Fractional Reserve Banking
So what is fractional reserve banking?
At the core, it is simply that commercial banks can lend based upon the amount of reserves they are holding. This can vary based upon the country and even the time when one is looking.
This is called creating money out of thin air.
Since 2020, in response to the COVID lockdowns and subsequent economic implosion, the reserve requirements in the US were waived. That means nothing is necessary on a $270K loan.
Essentially, we are saying the US banking system can print as many US Dollars as it desires with no regard for the amount held in reserves.
Central Bank Money
People confuse central bank money with legal tender.
The Fed has the ability to create banknotes, i.e. physical currency. This is the liability on the Fed balance sheet that is legal tender. Outside of that, nothing the Fed creates falls into this category.

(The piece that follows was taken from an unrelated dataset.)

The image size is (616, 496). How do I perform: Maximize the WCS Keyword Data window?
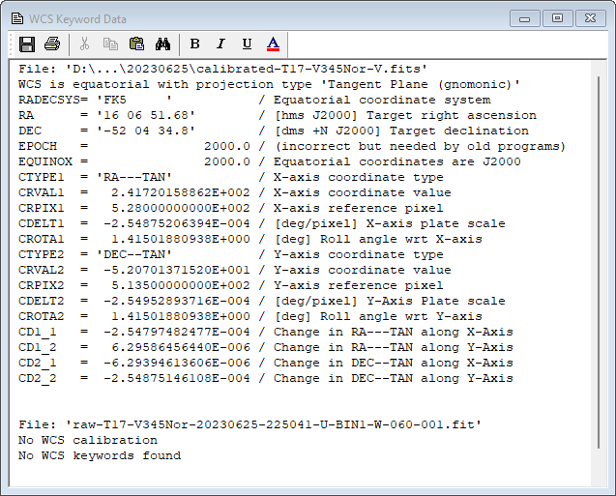(557, 17)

Since the USD is legal tender in the US, what the Fed "prints" is not dollars.
The reserves created by the Fed are nothing more than bank instruments. They are assets pegged to $1 placed on the balance sheets of commercial banks yet cannot enter the broad economy. To start, to have anything the Fed offers requires a master account. Individuals or non-bank businesses do not have these.

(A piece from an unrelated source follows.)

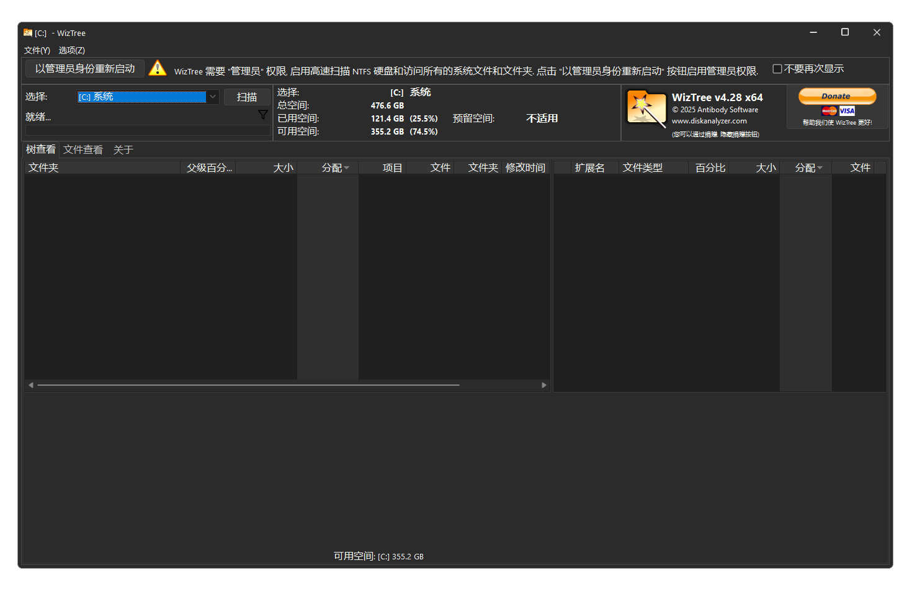Screen dimensions: 912x591
Task: Click the right scroll arrow of tree pane
Action: pyautogui.click(x=544, y=385)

Secondly, even the banks cannot use the reserves to pay salaries, do stock buybacks, lend to consumers or even get new stationary. The only thing they can do is to send it to other depository institutions to settle.

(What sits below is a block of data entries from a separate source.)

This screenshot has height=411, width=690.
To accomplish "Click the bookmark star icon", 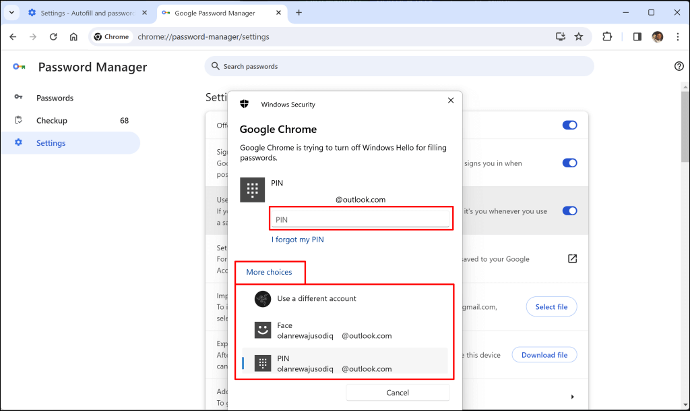I will click(578, 36).
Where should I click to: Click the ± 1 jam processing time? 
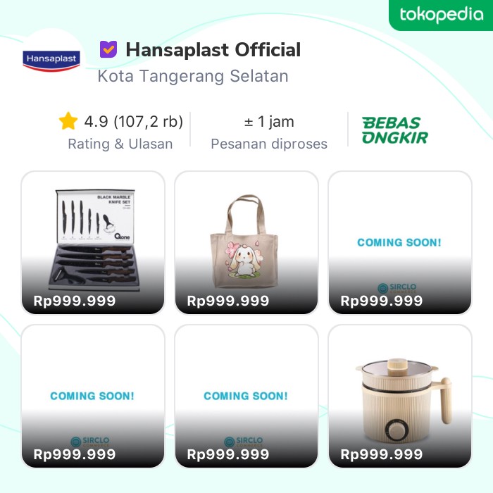(x=269, y=121)
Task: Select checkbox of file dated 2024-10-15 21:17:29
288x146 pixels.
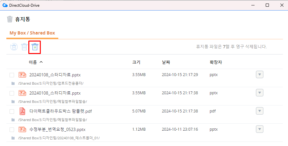Action: [x=12, y=75]
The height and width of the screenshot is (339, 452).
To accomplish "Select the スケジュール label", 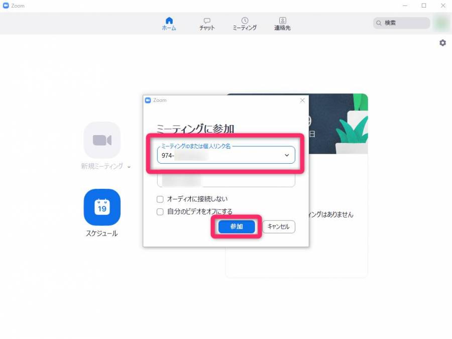I will tap(102, 234).

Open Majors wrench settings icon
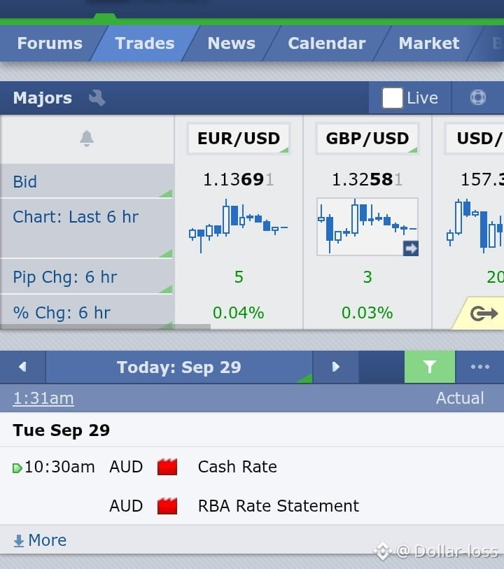click(x=97, y=98)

This is where the banknotes fall short. Settlement is no longer done in physical cash. Banks are not sending armored trucks back and forth to settle the day's transactions. Instead, they simply move the reserves around.
Reverses can be redeemed for banknotes, the only other type of central bank money. However, the last things banks want is currency in this form. They prefer to deal with numbers on a screen.
Therefore, outside the declining amount of transactions in physical cash, the central bank (Fed in this instance) doesnt do money.
So what do they do?
A lot of talking if you ask me.
Banks Creating Unliminted Money?
Many will jump to the conclusion that banks can print unlimited dollars. After all, the Fed removed the reserve requirement.
The commerical banking system is the one who creates the digital dollars that the economy uses. Hence, the Fed has almost no impact upon the currency.
We also see the impotency of the Fed when it comes to lending. They can try to plot, manipulate, and plead with the banks, but they cannot force them to increase the money supply. Commercial banks determine when they lend.
As for the idea of unlimited money, banks still do have bad debt ratios they have to operate within. Exceed that and regulators such as the OCC jump it. At the same time, each bank operates under its own VAR (value at risk) models. This is internal designs which provide the range which the balance sheet is to be kept.
Thus, if a bank starts to excessively lend, especially with risky loans, the VAR moves out of the acceptable range. This means that a derivative is required to reduce the number, further constricting the balance sheet.
The last things banks are going to do is to lend excessively. In fact, for all the rhetoric about money printing, the USD supply has increased 1.03% per year since Q3, 2008. This was derived using the Z1 information.
To constrast, since that date, the US population grew at a rate of .76% per year. Hence, the USD supply barely outpaced the population, let alone the powering of the global economy.
Cheap Money Is Not Accessible Money
The average small buiness, such as a restaurant owner, wasn't even able to get funded on a new set of spoons, let alone the money to open a second location.
We need to understand how the US Government is the largest borrower, enabling it to enjoy the low rates. The same is true for the mega corporations. Even companies with crap balance sheets were able to float bonds in a market that would buy anything with a yield.
This form of funding was on fire. Bank lending, which caters to the average individual and small business was not so fortunate. They saw lending increase at a rather tepid pace, one that doesn't keep up with the growth in GDP. Is it any wonder that small businesses were crushed even before COVID.
They say always follow the money. To do this, it is important to understand what money is and how it is created.